**What you have to do:** Check each line of the material. Copy those containing "agent".

%%

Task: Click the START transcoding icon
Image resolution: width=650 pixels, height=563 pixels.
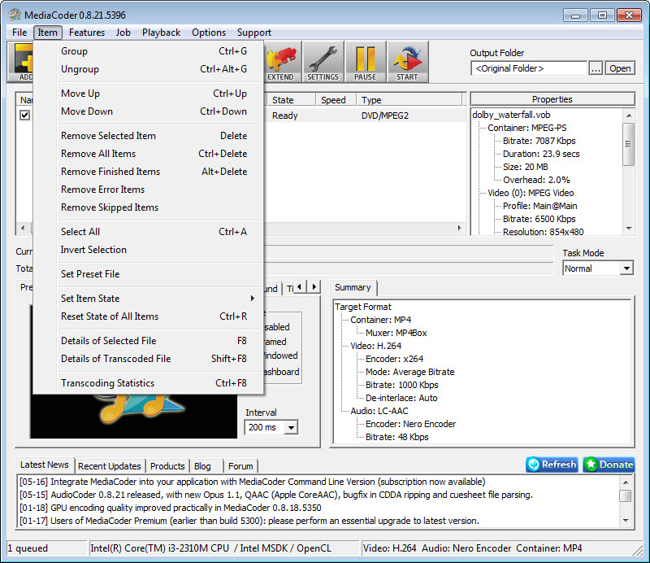Action: pyautogui.click(x=407, y=62)
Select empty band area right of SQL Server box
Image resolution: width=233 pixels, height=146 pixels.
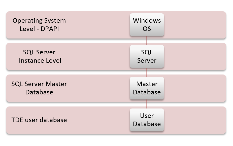(x=194, y=56)
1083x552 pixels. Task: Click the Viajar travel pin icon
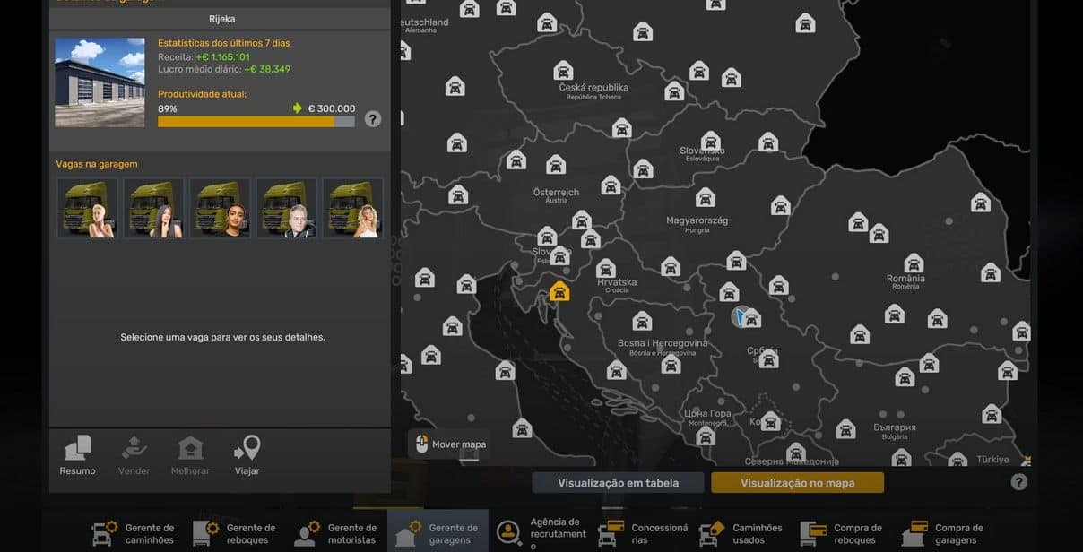coord(247,448)
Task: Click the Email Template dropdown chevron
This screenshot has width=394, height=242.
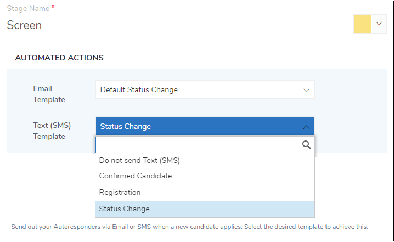Action: (306, 90)
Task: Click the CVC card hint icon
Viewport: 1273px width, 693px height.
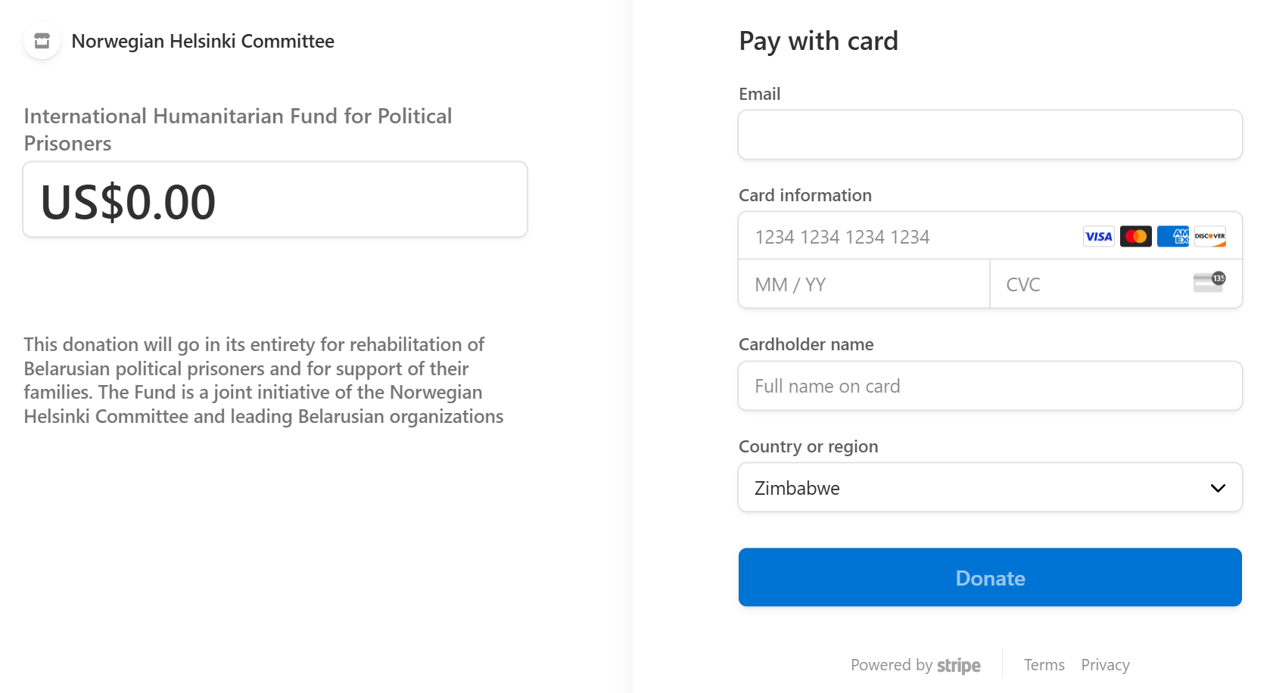Action: [1209, 282]
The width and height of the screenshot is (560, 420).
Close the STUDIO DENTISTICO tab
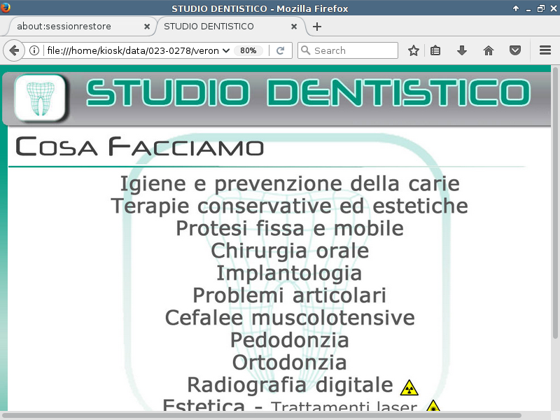coord(294,27)
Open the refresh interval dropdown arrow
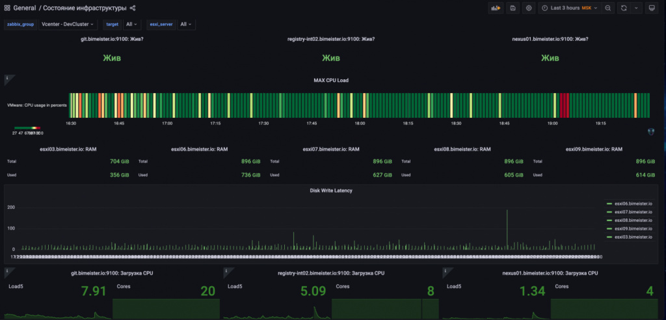This screenshot has height=320, width=666. pyautogui.click(x=636, y=8)
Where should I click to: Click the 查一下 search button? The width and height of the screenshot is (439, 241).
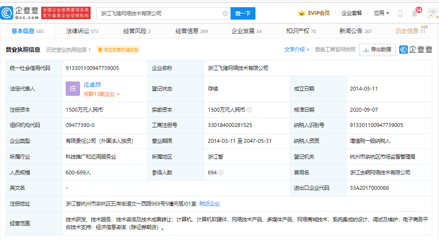coord(243,13)
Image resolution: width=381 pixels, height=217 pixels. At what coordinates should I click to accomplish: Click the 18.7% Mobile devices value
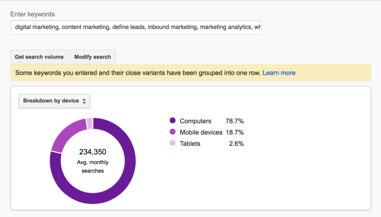(x=235, y=132)
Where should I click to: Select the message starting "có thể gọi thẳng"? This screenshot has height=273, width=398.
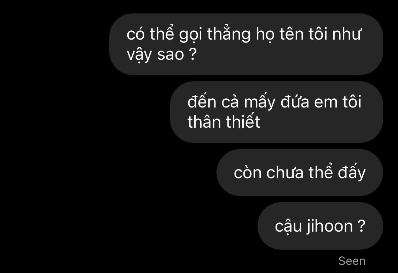246,44
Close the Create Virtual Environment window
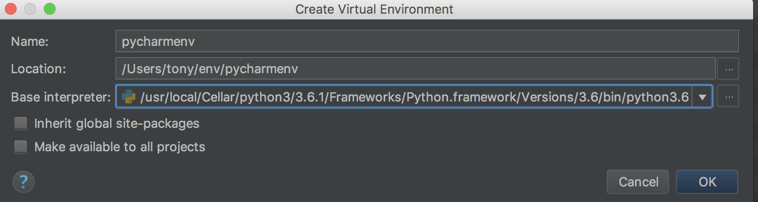 (x=11, y=9)
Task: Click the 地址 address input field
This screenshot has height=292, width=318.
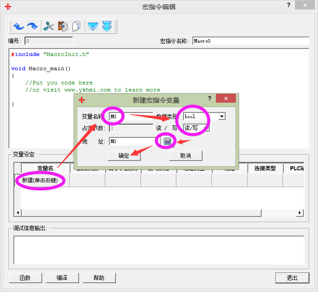Action: [x=131, y=141]
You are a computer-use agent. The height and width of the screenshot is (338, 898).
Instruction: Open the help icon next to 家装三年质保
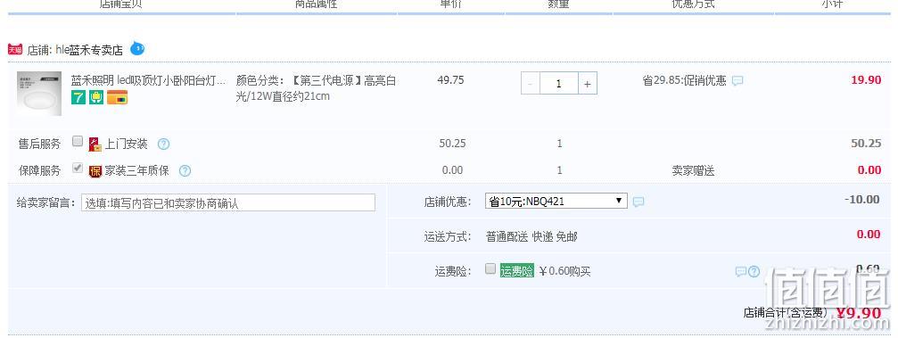click(x=185, y=170)
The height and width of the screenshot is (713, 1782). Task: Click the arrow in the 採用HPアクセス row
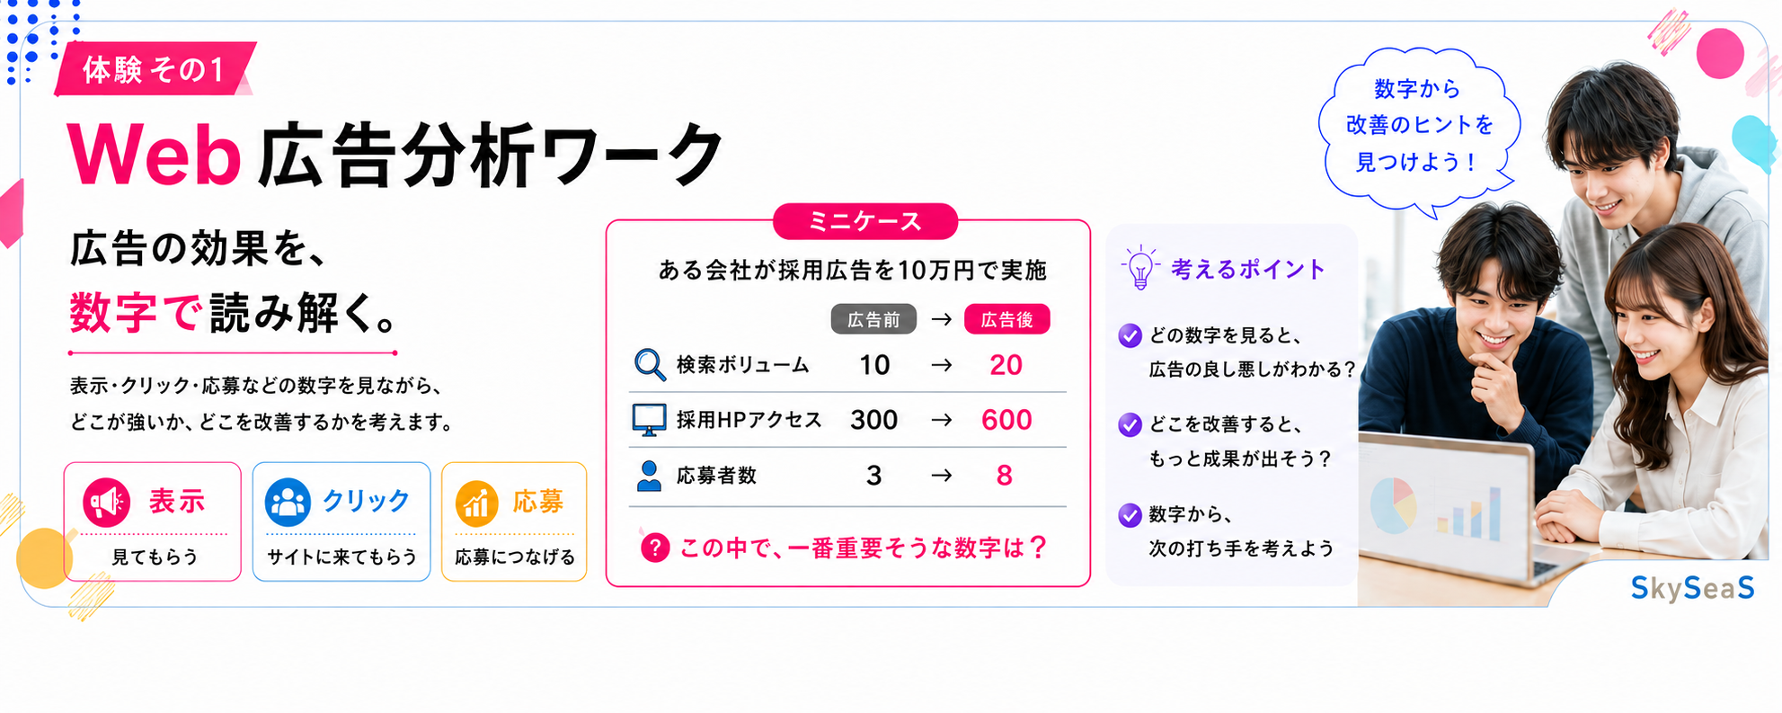click(x=941, y=420)
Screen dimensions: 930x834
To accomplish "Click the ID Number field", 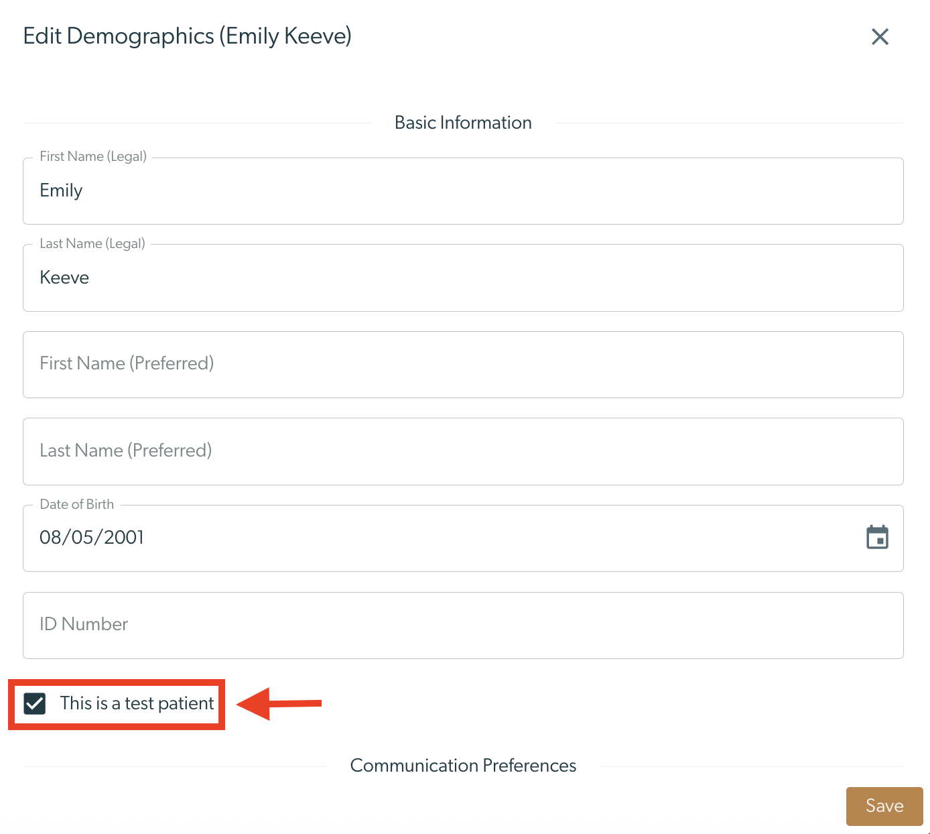I will click(x=463, y=626).
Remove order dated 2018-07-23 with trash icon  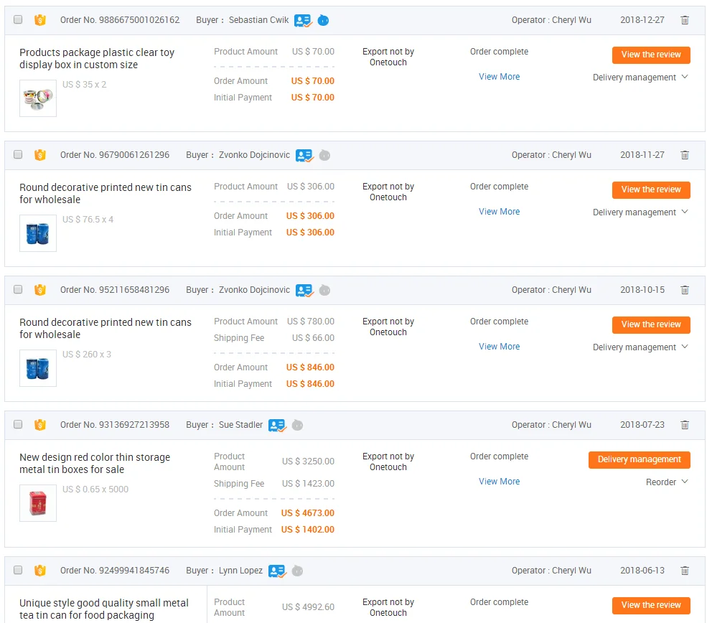pyautogui.click(x=685, y=425)
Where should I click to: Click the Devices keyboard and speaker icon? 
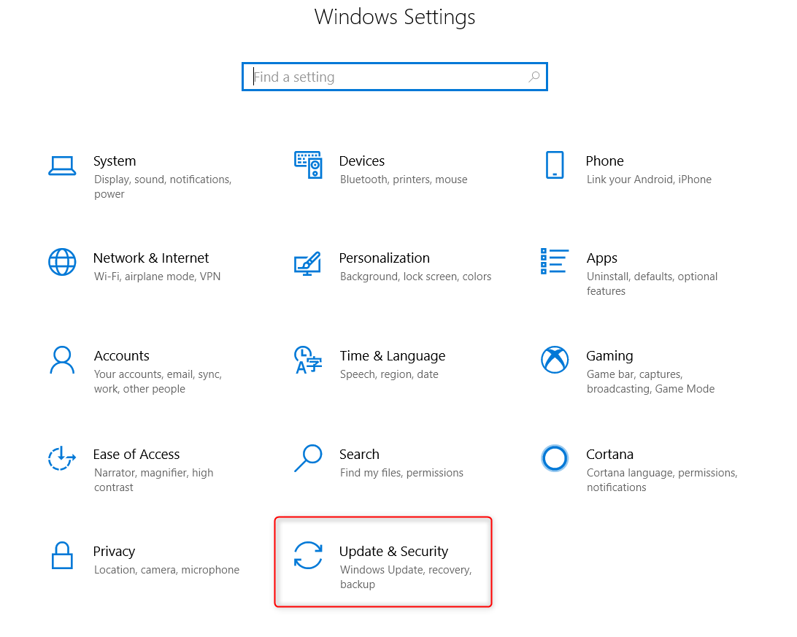click(x=308, y=165)
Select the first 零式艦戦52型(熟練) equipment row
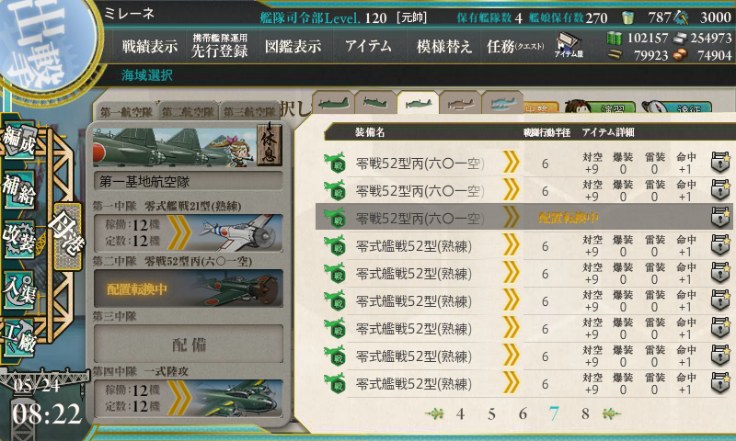Viewport: 736px width, 441px height. (523, 245)
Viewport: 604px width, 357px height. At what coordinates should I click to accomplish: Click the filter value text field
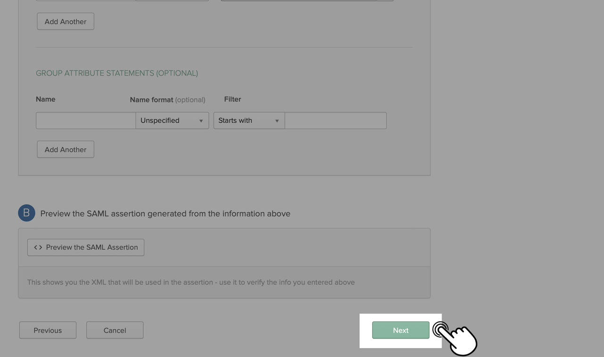336,121
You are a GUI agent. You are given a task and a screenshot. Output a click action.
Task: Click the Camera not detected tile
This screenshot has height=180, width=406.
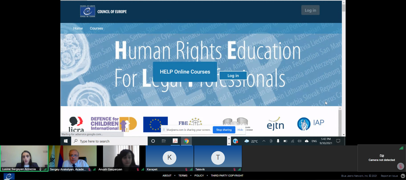tap(382, 158)
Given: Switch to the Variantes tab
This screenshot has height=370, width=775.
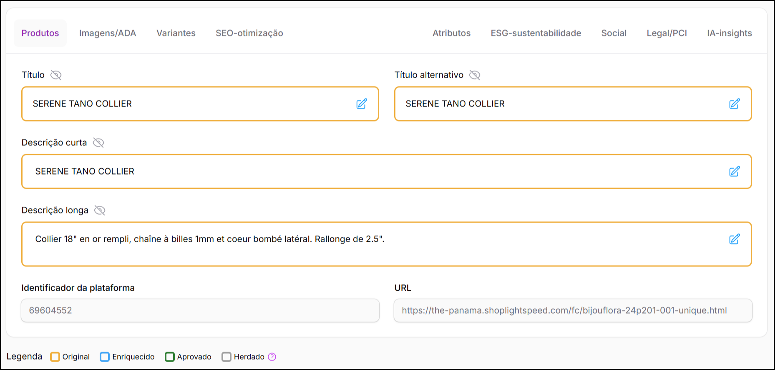Looking at the screenshot, I should tap(176, 33).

%%

**Written response:**
You are a computer-use agent. The height and width of the screenshot is (338, 898).
You are a GUI agent. You are given a task and a screenshot. Output a click action.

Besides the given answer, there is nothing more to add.